From what's upthread - the OP does plan to claim the tax deduction but would prefer to claim it against 2014 tax year income.

So the net result is going to be:

That the $25K went into the RRSP for 90+ days will be withdrawn to buy the house, leaving the RRSP value at a small amount.

The $25K RRSP deduction will be used partly or in whole against 2014 tax year income - generating a refund. Like you, I suspect the likely reason for delaying claiming the RRSP deduction is due to an expected higher income (plus possibly a higher tax level).

There will be a $25K HBP amount to pay back into the RRSP, I believe starting 2 years after the home purchase, to be repaid over 15 years.




aB01 said:


> ... But then why not just skip the RRSP and contribute later?


 ... likely because this way allows the money allocated to buy the house to generate a tax refund in a relatively short time frame.

Skipping the HBP means that a future $25K RRSP contribution is going to have to come from some other income, instead of money that already available.


The trade off here is that where the OP is paying back the HBP, spare cash equal to a minimum of $25K / 15, or approximately $1.6K is going to be needed to handle re-paying the RRSP.


Cheers


----------



## Eclectic12 (Oct 20, 2010)

wendi1 said:


> aB01:
> 
> You get the tax refund for the 25K in the year that you make the contribution ...


Close ... but not quite true.

One gets the tax refund in the tax year that the RRSP contribution is claimed, where all the relevant factors add up to less tax being owed than had already been deducted.

Part of the RRSP rules is that the contribution is claimed in the tax year it is made but the tax deduction can delayed until a future tax year. This is why if one looks at the tax forms, schedule 7 "RRSP Unused Contributions, Transfers, and HBP or LLP Activites" - there are three sections.

Part A is Contributions (both carried forward amounts and current year contributions), Part B are Repayments under the HBP or LLP, Part C are RRSP Deduction for this tax year and Part D is RRSP unused contributions available to carry forward.

So for one tax year, my schedule 7 had Part A $0 carry forward + $5K current contributions, Part B $0, Part C $2K and Part D $3K.
The next tax year, my schedule 7 had Part A $3K carry forward + $0 current contributions, Part B $0, Part C $2K and Part D $1K.


Cheers


----------



## aB01 (Sep 11, 2013)

aB01 said:


> Claim the 25k against the HBP, so no deductions.

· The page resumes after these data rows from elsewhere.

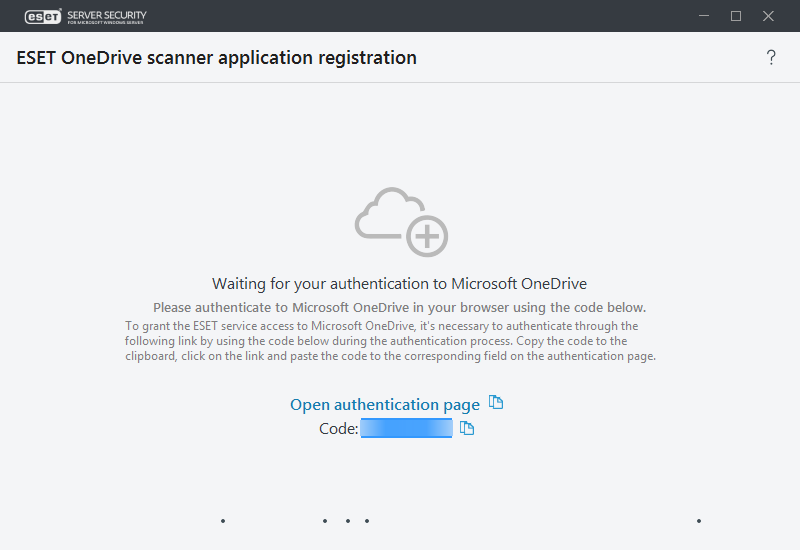Open authentication page link
Screen dimensions: 800x550
(x=385, y=405)
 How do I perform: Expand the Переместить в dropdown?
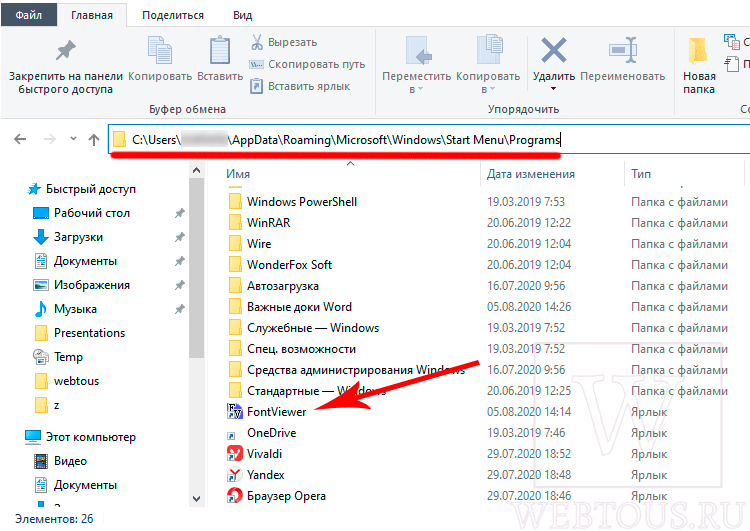tap(420, 89)
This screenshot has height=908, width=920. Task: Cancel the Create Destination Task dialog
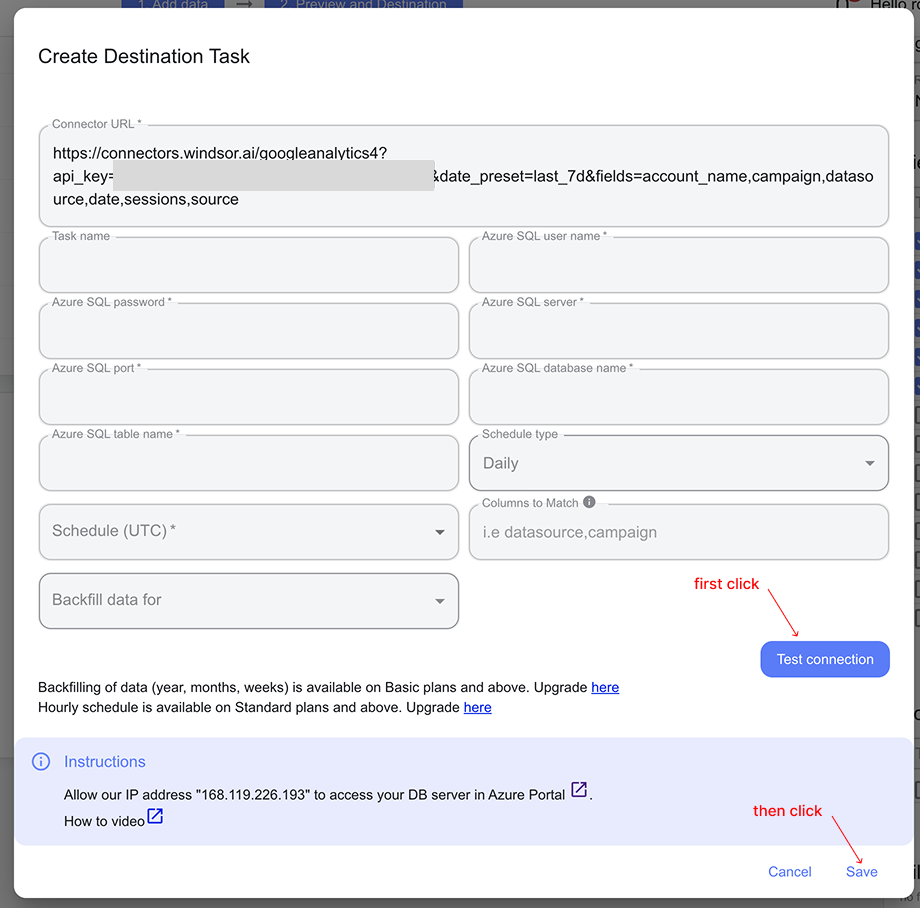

That was where I missed something, claim the contribution for the refund in 2014, and pay the HBP later.
Thanks


----------



## peterk (May 16, 2010)

To clarify the reason: If I buy a house next year, my company will give me a sizable bonus towards a downpayment. My 2014 income would be substantially higher than either my 2013 or 2015 income due to this. 

I suppose I don't NEED to use my RRSP prior to the house purchase, but my TFSA is almost maxed and it doesn't really make sense to not use it for continued savings towards the downpayment over the next year or 2. I'd have tax owing if I used an unregistered account, afterall. Plus, I had some money in my RRSP before I started thinking about all this house stuff, so it's already stuck in there anyways...

Thanks guys!


----------